Collected data entries:
--*--

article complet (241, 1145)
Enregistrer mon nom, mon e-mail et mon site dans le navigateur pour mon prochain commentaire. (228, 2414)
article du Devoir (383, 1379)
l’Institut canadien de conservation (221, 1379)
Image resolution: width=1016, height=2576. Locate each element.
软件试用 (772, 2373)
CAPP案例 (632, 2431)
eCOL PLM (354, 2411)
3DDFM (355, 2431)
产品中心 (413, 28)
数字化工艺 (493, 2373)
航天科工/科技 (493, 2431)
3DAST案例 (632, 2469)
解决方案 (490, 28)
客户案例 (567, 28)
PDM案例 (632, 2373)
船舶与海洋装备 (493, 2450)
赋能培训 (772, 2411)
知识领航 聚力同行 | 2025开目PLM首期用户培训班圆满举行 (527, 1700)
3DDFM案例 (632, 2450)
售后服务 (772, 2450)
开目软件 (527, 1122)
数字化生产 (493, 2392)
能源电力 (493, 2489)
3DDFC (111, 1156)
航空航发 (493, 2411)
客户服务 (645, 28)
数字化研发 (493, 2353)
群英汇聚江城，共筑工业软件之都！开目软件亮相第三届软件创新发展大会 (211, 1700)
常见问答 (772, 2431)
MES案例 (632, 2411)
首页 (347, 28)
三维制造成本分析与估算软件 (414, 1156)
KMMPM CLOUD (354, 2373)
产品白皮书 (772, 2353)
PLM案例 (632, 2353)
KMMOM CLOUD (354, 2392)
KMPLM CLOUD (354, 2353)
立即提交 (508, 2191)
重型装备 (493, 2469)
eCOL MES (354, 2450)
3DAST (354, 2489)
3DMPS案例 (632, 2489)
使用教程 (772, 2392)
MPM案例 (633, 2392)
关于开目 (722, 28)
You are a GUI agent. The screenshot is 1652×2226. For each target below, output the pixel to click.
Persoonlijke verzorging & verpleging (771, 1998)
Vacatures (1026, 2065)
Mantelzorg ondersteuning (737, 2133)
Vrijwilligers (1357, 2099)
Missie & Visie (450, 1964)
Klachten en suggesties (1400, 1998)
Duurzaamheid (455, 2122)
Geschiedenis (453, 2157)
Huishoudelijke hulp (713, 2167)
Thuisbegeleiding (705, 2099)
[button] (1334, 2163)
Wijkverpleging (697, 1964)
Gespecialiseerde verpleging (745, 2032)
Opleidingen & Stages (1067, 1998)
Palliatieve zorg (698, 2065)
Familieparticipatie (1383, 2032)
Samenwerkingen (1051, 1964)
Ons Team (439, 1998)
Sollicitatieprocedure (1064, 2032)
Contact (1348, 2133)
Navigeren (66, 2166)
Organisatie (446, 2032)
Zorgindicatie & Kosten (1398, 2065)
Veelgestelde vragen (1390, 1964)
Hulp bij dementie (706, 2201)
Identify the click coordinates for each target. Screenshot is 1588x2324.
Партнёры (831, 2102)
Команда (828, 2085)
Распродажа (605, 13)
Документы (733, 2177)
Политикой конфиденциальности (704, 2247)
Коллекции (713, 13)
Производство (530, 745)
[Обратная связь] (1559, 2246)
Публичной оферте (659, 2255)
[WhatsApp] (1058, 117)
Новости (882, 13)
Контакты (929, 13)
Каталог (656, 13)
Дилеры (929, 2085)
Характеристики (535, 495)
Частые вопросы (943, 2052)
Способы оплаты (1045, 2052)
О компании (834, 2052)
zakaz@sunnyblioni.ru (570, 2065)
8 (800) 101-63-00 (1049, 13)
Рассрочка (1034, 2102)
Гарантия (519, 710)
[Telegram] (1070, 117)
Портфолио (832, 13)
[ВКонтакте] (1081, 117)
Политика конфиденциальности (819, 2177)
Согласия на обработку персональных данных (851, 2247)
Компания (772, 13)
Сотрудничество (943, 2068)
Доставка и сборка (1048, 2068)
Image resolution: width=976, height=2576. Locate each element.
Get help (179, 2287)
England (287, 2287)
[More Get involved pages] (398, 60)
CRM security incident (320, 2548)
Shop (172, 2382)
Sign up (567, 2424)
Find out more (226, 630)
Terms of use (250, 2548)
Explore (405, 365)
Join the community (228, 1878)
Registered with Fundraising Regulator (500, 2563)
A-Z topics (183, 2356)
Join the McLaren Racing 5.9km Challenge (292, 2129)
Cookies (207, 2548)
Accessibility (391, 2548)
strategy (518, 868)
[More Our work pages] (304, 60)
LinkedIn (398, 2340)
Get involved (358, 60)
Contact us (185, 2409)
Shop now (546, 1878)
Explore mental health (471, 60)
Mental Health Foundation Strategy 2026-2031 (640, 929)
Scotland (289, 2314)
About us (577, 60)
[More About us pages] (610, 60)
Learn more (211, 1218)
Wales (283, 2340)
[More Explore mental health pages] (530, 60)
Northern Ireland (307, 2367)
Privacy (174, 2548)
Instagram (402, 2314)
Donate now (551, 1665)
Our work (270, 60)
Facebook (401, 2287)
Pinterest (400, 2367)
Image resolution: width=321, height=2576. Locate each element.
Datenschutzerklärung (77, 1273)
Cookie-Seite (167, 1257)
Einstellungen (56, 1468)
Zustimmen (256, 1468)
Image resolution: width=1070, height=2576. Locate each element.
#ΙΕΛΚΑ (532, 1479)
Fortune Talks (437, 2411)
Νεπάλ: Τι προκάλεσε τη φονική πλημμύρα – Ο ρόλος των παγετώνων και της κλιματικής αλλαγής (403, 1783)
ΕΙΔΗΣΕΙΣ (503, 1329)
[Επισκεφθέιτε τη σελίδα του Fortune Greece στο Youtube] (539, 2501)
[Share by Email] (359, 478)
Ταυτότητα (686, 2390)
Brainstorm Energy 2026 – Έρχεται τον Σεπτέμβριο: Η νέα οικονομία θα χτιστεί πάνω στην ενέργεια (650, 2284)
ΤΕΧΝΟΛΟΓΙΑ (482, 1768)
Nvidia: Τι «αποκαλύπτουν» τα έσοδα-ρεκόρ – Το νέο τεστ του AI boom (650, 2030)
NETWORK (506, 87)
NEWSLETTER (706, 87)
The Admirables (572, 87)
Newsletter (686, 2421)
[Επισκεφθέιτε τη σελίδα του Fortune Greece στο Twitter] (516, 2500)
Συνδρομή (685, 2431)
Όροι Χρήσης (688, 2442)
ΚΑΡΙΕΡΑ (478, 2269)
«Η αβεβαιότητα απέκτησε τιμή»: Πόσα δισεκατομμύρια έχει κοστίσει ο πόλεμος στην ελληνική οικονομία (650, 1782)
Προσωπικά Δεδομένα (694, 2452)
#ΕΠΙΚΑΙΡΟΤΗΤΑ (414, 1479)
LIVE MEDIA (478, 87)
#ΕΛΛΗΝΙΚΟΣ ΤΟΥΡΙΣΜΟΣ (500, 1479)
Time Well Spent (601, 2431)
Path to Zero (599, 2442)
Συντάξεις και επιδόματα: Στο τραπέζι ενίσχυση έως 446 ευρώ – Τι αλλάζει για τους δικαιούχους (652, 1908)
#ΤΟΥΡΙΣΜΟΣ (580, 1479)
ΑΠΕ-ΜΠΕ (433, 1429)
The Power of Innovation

--*--

§ What you are asked to do
The answer must be every record above, repeated exactly as written.

§ Answer space
article complet (241, 1145)
Enregistrer mon nom, mon e-mail et mon site dans le navigateur pour mon prochain commentaire. (228, 2414)
article du Devoir (383, 1379)
l’Institut canadien de conservation (221, 1379)
Image resolution: width=1016, height=2576. Locate each element.
软件试用 (772, 2373)
CAPP案例 (632, 2431)
eCOL PLM (354, 2411)
3DDFM (355, 2431)
产品中心 (413, 28)
数字化工艺 (493, 2373)
航天科工/科技 (493, 2431)
3DAST案例 (632, 2469)
解决方案 (490, 28)
客户案例 (567, 28)
PDM案例 (632, 2373)
船舶与海洋装备 (493, 2450)
赋能培训 (772, 2411)
知识领航 聚力同行 | 2025开目PLM首期用户培训班圆满举行 (527, 1700)
3DDFM案例 (632, 2450)
售后服务 (772, 2450)
开目软件 (527, 1122)
数字化生产 (493, 2392)
能源电力 (493, 2489)
3DDFC (111, 1156)
航空航发 (493, 2411)
客户服务 (645, 28)
数字化研发 (493, 2353)
群英汇聚江城，共筑工业软件之都！开目软件亮相第三届软件创新发展大会 (211, 1700)
常见问答 (772, 2431)
MES案例 (632, 2411)
首页 (347, 28)
三维制造成本分析与估算软件 (414, 1156)
KMMPM CLOUD (354, 2373)
产品白皮书 (772, 2353)
PLM案例 (632, 2353)
KMMOM CLOUD (354, 2392)
KMPLM CLOUD (354, 2353)
立即提交 (508, 2191)
重型装备 (493, 2469)
eCOL MES (354, 2450)
3DAST (354, 2489)
3DMPS案例 (632, 2489)
使用教程 (772, 2392)
MPM案例 (633, 2392)
关于开目 (722, 28)
You are a GUI agent. The screenshot is 1652×2226. For each target below, output the pixel to click.
Persoonlijke verzorging & verpleging (771, 1998)
Vacatures (1026, 2065)
Mantelzorg ondersteuning (737, 2133)
Vrijwilligers (1357, 2099)
Missie & Visie (450, 1964)
Klachten en suggesties (1400, 1998)
Duurzaamheid (455, 2122)
Geschiedenis (453, 2157)
Huishoudelijke hulp (713, 2167)
Thuisbegeleiding (705, 2099)
[button] (1334, 2163)
Wijkverpleging (697, 1964)
Gespecialiseerde verpleging (745, 2032)
Opleidingen & Stages (1067, 1998)
Palliatieve zorg (698, 2065)
Familieparticipatie (1383, 2032)
Samenwerkingen (1051, 1964)
Ons Team (439, 1998)
Sollicitatieprocedure (1064, 2032)
Contact (1348, 2133)
Navigeren (66, 2166)
Organisatie (446, 2032)
Zorgindicatie & Kosten (1398, 2065)
Veelgestelde vragen (1390, 1964)
Hulp bij dementie (706, 2201)
Identify the click coordinates for each target. Screenshot is 1588x2324.
Партнёры (831, 2102)
Команда (828, 2085)
Распродажа (605, 13)
Документы (733, 2177)
Политикой конфиденциальности (704, 2247)
Коллекции (713, 13)
Производство (530, 745)
[Обратная связь] (1559, 2246)
Публичной оферте (659, 2255)
[WhatsApp] (1058, 117)
Новости (882, 13)
Контакты (929, 13)
Каталог (656, 13)
Дилеры (929, 2085)
Характеристики (535, 495)
Частые вопросы (943, 2052)
Способы оплаты (1045, 2052)
О компании (834, 2052)
zakaz@sunnyblioni.ru (570, 2065)
8 (800) 101-63-00 (1049, 13)
Рассрочка (1034, 2102)
Гарантия (519, 710)
[Telegram] (1070, 117)
Портфолио (832, 13)
[ВКонтакте] (1081, 117)
Политика конфиденциальности (819, 2177)
Согласия на обработку персональных данных (851, 2247)
Компания (772, 13)
Сотрудничество (943, 2068)
Доставка и сборка (1048, 2068)
Image resolution: width=976, height=2576. Locate each element.
Get help (179, 2287)
England (287, 2287)
[More Get involved pages] (398, 60)
CRM security incident (320, 2548)
Shop (172, 2382)
Sign up (567, 2424)
Find out more (226, 630)
Terms of use (250, 2548)
Explore (405, 365)
Join the community (228, 1878)
Registered with Fundraising Regulator (500, 2563)
A-Z topics (183, 2356)
Join the McLaren Racing 5.9km Challenge (292, 2129)
Cookies (207, 2548)
Accessibility (391, 2548)
strategy (518, 868)
[More Our work pages] (304, 60)
LinkedIn (398, 2340)
Get involved (358, 60)
Contact us (185, 2409)
Shop now (546, 1878)
Explore mental health (471, 60)
Mental Health Foundation Strategy 2026-2031 (640, 929)
Scotland (289, 2314)
About us (577, 60)
[More About us pages] (610, 60)
Learn more (211, 1218)
Wales (283, 2340)
[More Explore mental health pages] (530, 60)
Northern Ireland (307, 2367)
Privacy (174, 2548)
Instagram (402, 2314)
Donate now (551, 1665)
Our work (270, 60)
Facebook (401, 2287)
Pinterest (400, 2367)
Image resolution: width=321, height=2576. Locate each element.
Datenschutzerklärung (77, 1273)
Cookie-Seite (167, 1257)
Einstellungen (56, 1468)
Zustimmen (256, 1468)
Image resolution: width=1070, height=2576. Locate each element.
#ΙΕΛΚΑ (532, 1479)
Fortune Talks (437, 2411)
Νεπάλ: Τι προκάλεσε τη φονική πλημμύρα – Ο ρόλος των παγετώνων και της κλιματικής αλλαγής (403, 1783)
ΕΙΔΗΣΕΙΣ (503, 1329)
[Επισκεφθέιτε τη σελίδα του Fortune Greece στο Youtube] (539, 2501)
[Share by Email] (359, 478)
Ταυτότητα (686, 2390)
Brainstorm Energy 2026 – Έρχεται τον Σεπτέμβριο: Η νέα οικονομία θα χτιστεί πάνω στην ενέργεια (650, 2284)
ΤΕΧΝΟΛΟΓΙΑ (482, 1768)
Nvidia: Τι «αποκαλύπτουν» τα έσοδα-ρεκόρ – Το νέο τεστ του AI boom (650, 2030)
NETWORK (506, 87)
NEWSLETTER (706, 87)
The Admirables (572, 87)
Newsletter (686, 2421)
[Επισκεφθέιτε τη σελίδα του Fortune Greece στο Twitter] (516, 2500)
Συνδρομή (685, 2431)
Όροι Χρήσης (688, 2442)
ΚΑΡΙΕΡΑ (478, 2269)
«Η αβεβαιότητα απέκτησε τιμή»: Πόσα δισεκατομμύρια έχει κοστίσει ο πόλεμος στην ελληνική οικονομία (650, 1782)
Προσωπικά Δεδομένα (694, 2452)
#ΕΠΙΚΑΙΡΟΤΗΤΑ (414, 1479)
LIVE MEDIA (478, 87)
#ΕΛΛΗΝΙΚΟΣ ΤΟΥΡΙΣΜΟΣ (500, 1479)
Time Well Spent (601, 2431)
Path to Zero (599, 2442)
Συντάξεις και επιδόματα: Στο τραπέζι ενίσχυση έως 446 ευρώ – Τι αλλάζει για τους δικαιούχους (652, 1908)
#ΤΟΥΡΙΣΜΟΣ (580, 1479)
ΑΠΕ-ΜΠΕ (433, 1429)
The Power of Innovation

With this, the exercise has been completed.